[Saved data entries]
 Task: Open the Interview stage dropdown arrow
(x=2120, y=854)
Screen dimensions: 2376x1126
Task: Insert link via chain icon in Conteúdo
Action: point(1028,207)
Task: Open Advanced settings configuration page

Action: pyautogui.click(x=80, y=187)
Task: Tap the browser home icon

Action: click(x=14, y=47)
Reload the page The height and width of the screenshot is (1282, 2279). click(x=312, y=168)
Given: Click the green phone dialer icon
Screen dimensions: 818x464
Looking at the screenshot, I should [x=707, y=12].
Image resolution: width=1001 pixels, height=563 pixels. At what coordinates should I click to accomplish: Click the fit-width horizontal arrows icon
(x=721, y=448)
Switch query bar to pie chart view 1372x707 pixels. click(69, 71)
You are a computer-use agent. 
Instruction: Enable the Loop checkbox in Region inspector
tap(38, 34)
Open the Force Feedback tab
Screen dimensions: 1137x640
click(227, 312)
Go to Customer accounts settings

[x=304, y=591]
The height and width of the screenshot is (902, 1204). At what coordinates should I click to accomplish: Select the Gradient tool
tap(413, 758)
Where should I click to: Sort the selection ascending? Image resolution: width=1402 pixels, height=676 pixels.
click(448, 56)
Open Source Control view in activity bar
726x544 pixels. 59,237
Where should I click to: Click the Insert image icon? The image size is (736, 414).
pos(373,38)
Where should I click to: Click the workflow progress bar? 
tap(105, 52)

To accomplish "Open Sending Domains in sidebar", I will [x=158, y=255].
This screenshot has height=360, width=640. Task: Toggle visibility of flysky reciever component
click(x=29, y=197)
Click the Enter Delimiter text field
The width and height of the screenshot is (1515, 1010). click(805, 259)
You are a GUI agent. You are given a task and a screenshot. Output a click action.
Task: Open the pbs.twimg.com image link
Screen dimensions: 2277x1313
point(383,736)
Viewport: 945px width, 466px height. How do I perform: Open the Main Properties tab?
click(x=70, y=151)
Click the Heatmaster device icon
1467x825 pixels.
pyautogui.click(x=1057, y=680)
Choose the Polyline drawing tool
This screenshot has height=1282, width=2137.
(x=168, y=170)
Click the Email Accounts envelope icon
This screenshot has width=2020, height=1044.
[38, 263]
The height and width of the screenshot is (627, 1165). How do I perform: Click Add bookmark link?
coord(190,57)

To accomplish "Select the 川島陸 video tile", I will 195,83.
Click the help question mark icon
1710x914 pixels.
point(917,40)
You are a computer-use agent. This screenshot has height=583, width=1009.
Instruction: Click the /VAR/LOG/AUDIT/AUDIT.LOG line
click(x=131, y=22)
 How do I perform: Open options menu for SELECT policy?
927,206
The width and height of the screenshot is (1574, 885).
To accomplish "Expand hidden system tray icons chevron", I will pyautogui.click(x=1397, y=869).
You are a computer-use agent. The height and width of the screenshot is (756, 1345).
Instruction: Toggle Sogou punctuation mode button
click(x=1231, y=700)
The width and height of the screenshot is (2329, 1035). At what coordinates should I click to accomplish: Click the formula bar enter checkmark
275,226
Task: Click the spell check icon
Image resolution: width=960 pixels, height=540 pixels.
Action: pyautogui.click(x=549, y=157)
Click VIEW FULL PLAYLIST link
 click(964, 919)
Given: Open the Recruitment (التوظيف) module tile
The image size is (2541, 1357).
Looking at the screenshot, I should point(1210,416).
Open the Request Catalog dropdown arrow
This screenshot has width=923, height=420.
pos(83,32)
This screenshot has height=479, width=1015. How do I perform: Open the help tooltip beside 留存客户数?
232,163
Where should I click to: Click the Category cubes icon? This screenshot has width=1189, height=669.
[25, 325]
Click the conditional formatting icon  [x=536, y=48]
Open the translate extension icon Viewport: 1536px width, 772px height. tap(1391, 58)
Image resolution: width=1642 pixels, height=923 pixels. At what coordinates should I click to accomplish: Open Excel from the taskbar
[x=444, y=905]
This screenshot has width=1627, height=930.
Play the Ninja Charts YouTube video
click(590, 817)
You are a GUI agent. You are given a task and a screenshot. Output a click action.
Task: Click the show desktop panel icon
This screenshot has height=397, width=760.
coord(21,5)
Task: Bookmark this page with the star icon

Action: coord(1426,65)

## [Task]
All lines above that contain the word "computer" are to be copied.

## [Task result]
You are a computer-use agent. 
You are a computer-use agent. This screenshot has height=583, width=1009.
You are a computer-use agent. The height and width of the screenshot is (756, 1345).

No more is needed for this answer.